In one of the few serious considerations of the poetry I could find, PopPoetry Substack writer Caitlin Cowan called it an attempted “reclamation of [Somers’] body through text”—she’d been a model, and even before she famously played a bimbo, that probably wasn’t an altogether unfamiliar label for her. Cowan eventually drew the conclusion that the “book succeeds in a memoiristic dimension but ultimately lacks the qualities that make poetry great: image, metaphor, attention to language, surprise, meditation, and deep cognition.”

In a 2013 blog post, the poetry professor Kevin McNeilly agreed that the poems “buckle and wilt under even the slightest pressure of a close reading.” But, he wrote, he nevertheless considered his copy of the book a prized possession, and suggested considering the poems not as poetry but instead as “a key instance of what early 1970s, post-Jonathan Livingston Seagull American popular culture would have understood as aspirational self-expression.”
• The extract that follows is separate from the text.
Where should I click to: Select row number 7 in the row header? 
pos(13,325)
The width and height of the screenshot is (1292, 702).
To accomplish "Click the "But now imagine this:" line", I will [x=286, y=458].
I’m not qualified to judge the poems as literature, but when I think of all the things a budding starlet could have done with herself in the ’70s, I like that Somers chose to write poems. Even as nothing more than an obituary bragging right, being able to say that she wrote a bestselling poetry book called Touch Me 50 years ago is pretty cool. I won’t be touching anyone, but I will say: Touché, Suzanne.